According to CB Insights, a venture capital and angel investment database, HR technology firms by the end of the first quarter of 2016 already had received roughly $600 million in venture capital across 106 deals. The deals this year include on-demand hiring startup SnagAJob, which raised $100 million in Series E funding; recruitment marketplace Hired, which raised $40 million in a Series C round; and background-checking platform Checkr, which raised $40 million in a Series B round.
Looking back, 2015 presented a similar spending spree, according to CB Insights research. Deals ranged from relatively small Series A round funding to start-ups like Lytmus, a virtual machine-based platform for sourcing tech talent that secured $7.2 million in September from Andreessen Horowitz and another partner; to much larger investments, including the $150 million that went to OneSource Virtual, a business process as a service (BPaaS) provider that utilizes Workday technology. That deal was led by Technology Crossover Ventures and closed in June 2015.
The fact that most of these companies are cloud-based makes even tiny start-ups a viable option in the eyes of investors, especially as demand for cloud-based HR solutions continues to rise. More than 40 percent of all companies are currently in the process of replacing their core HR technology with cloud systems, according to Deloitte’s 2016 Global Human Capital Trends report. The move will lessen their reliance on on-site infrastructure and allow them to take advantage of innovative new technologies without a significant investment.

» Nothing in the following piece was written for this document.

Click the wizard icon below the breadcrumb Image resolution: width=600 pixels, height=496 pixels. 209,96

“HR is leading the migration to the cloud,” said Wes Bryan, co-founder of OneSource Virtual. “Those legacy systems are going to break down and HR leaders are ready to take chances on where they want to go next.” This transition is enabling greater integration between systems, and more robust talent analytics to help these leaders identify talent trends and improve the employee experience.

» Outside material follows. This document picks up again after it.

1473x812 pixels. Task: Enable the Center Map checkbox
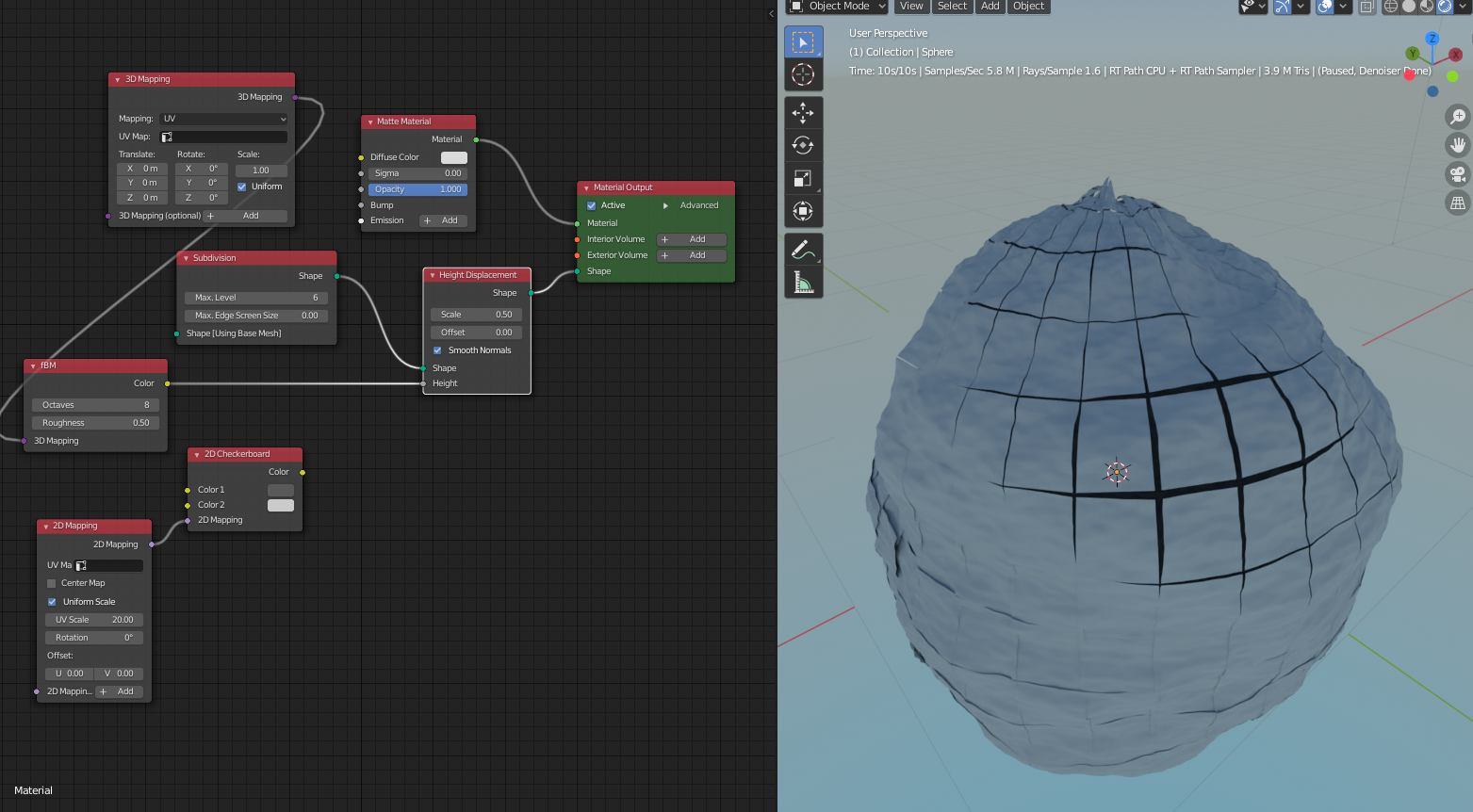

Cloud-based companies also require a lot less overhead to ramp up so their leaders can focus more on developing innovative solutions rather than ramping up infrastructure, Mueller said. “Two guys in a Starbucks can build a product and reach HR decision makers in a matter of months.” That’s good news for HR leaders looking for new solutions to their HR problems, because it is easier for companies to take a risk on a cloud-based vendor, he said. “If it doesn’t work they just don’t renew the contract.”
Performance Management and Payroll
Venture capitalists are particularly interested in companies offering performance management solutions that promise to make this process faster, easier and less awful for employees. “Everyone agrees that performance management is broken,” Mueller said. “There is definitely an opportunity for disruption in this space.” One company drawing a lot of attention — and capital — is Zugata, a provider of mobile software that lets employees provide and receive performance feedback on their smartphones. The company secured $3.1 million for General Catalyst and other investors in October 2015, a mere 10 months after its initial launch.

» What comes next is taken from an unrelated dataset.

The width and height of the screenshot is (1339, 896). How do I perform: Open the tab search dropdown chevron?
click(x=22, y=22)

The key benefit is that the feedback flows in an easy ongoing process, rather than a once a year event, which is less annoying and more useful, according to Zugata co-founder Srinivas Krishnamurti. “We think it’s more important to help employees develop versus just giving them a pay raise. They need to understand what they’re good at and not good at,” Krishnamurti told Fortune.
Start-ups that are willing to play a longer game are also finding some success in the ripe-for-disruption payroll sector dominated by ADP. Gusto, the payroll and benefits service provider (formerly ZenPayroll), raised $50 million in December 2015 and another $25 million in March. “They are modernizing the way companies do payroll,” Mueller said.
HR leaders interested in expanding beyond their current systems should see these investments as an opportunity to dabble with new innovative solutions and see what sticks, Bryan said. “It can be scary to take a chance on a start-up, but you’ve got to take risks if you want to move your business forward.”
Despite financial woes, a battering in the media and the loss of CEO Parker Conrad, Zenefits is still the most well-funded HR technology firm of the past five years. To date, the cloud-based health insurance and HR software provider has secured $584 million in multiple funding rounds.
“Even after losing two-thirds of its value, Zenefits is still a good investment,” Mueller said.